Drugs step-in with a promise too tantalizing to believe, providing a feeling too good to be true. And what do some of us do? We open Pandora’s box. We bite the apple despite ourselves because, when you feel empty, anything is better than nothing.
Depression and hopelessness are awful conditions to endure. Drugs convince young people that there’s a way out, one that requires little to no work, one in which the effect is immediate. It’s difficult to pass on a fix as quick as this, especially when you feel worthless, without direction, or stagnant.
Whether he doesn’t trust authority, or doesn’t want to be a menace, your child could be dealing with emotional pain through self-medication. Emotional pain is just part of it. I’ve met farmers who drink daily to ease their hurting backs. People blaze to be okay. They shoot up to stay home and handle problems on their own.
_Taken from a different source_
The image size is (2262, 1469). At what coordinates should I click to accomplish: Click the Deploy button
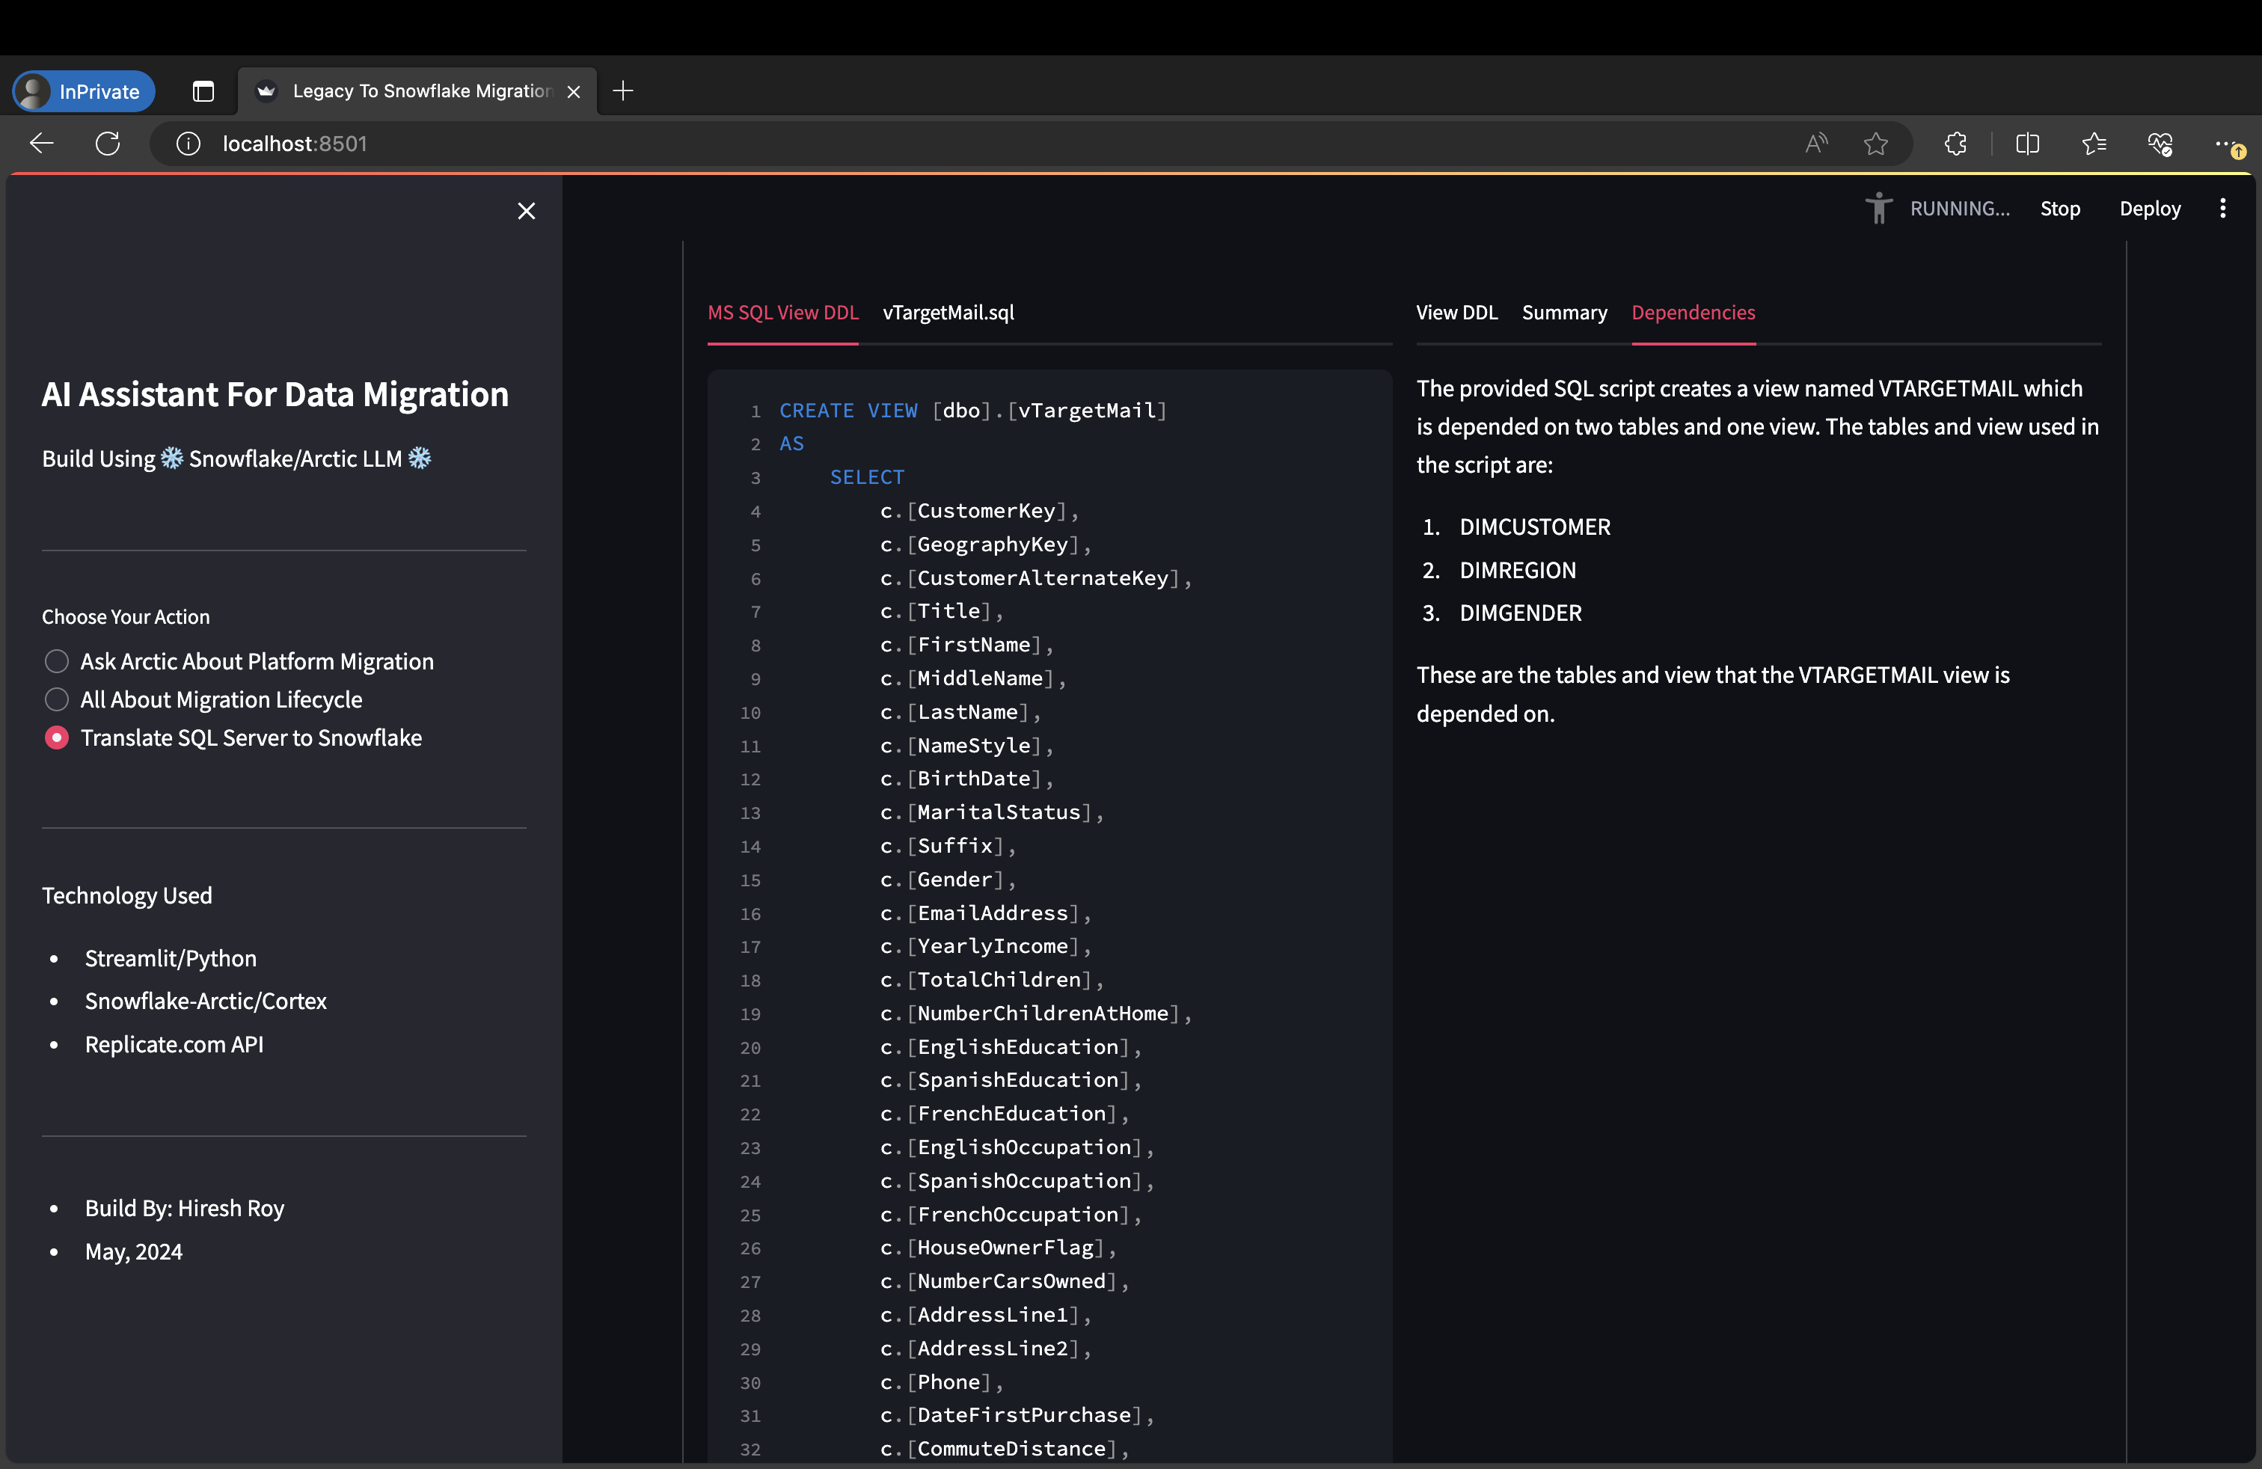point(2150,208)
From the outside looking in, this logic seems ridiculous. How is poisoning yourself helpful?
Yet, plenty of addicts start and maintain their habits following this reasoning alone. “I can feel better all on my own,” they say, “I don’t need a doctor.” Perhaps insurance rates are too high, or maybe the thought of putting your health in somebody else’s hands is nerve-racking. Whatever the case, some drug addicts choose to handle their physical and emotional pain by hitting the pipe.
Others may go to the doctor, but they enter the clinic under false pretenses, embellishing their ailments and exaggerating their conditions to get stronger and more plentiful prescriptions. During residential treatment, several of my roommates confessed to lying to their primary care physicians to get pills they wanted but didn’t need. They wanted to feel better, even though better meant not depressed. Disregarding the advice of medical professionals, a buddy of mine swore that benzodiazepines helped his depression. The SSRIs his doctor recommended “messed with his head.”
For the record, it’s a lot harder to blackout on SSRIs than it is on benzos (and yes, my buddy had a lively history of blacking out).
You don’t need to be in pain to desire greater calm. Not surprisingly, people use drugs to chill out. They get high to reduce their levels of stress.
Young adults and teenagers may be more prone to using drugs because coming of age is tough. The sheer volume of decisions that one must make to establish oneself in the world is staggering. To avoid feeling overwhelm, some children turn to drugs to escape.
Alternative States of Mind
For centuries, shamans, druids, and tribal priests have relied on plant-based drugs to facilitate visions. Occult figures remind us that drugs offer a gateway to other worlds. People ingest the chemicals found in peyote and ayahuasca specifically for their ability to bend the mind wildly. Then there’s LSD and magic mushrooms, two drugs known for the trippiness.
Sure, some of us try drugs to explore the range of human consciousness. We run into trouble when what we find is better than what we have normally.
As is the case with the alleviation of pain, drugs taken to attain spiritual insight can easily cross the line and become the crux of life for their users. Undoubtedly, there are those who can handle the experience. But be warned: psychedelic drugs are addictive precisely because they allow the user to escape everyday turmoil. Artsy folk with active imaginations may be at a higher risk for addiction when using drugs that induce illusions.
What Do I Do?
If your child is hooked on drugs, you have options.
The most important thing that you can do right now is remain supportive. Shunning your child will only make the problem worse. That is not to say that you, by any means, should tolerate his/her use of drugs at family functions, birthdays, or social gatherings out in public. Set limits on how much you will tolerate, but strive to maintain contact.
When all else fails, talk until you are blue in the face — listen until your ears fall off.
It may not seem like much, but believe me, as an addict in recovery, had it not been for the loving support of my mother, I doubt I would be here helping you now.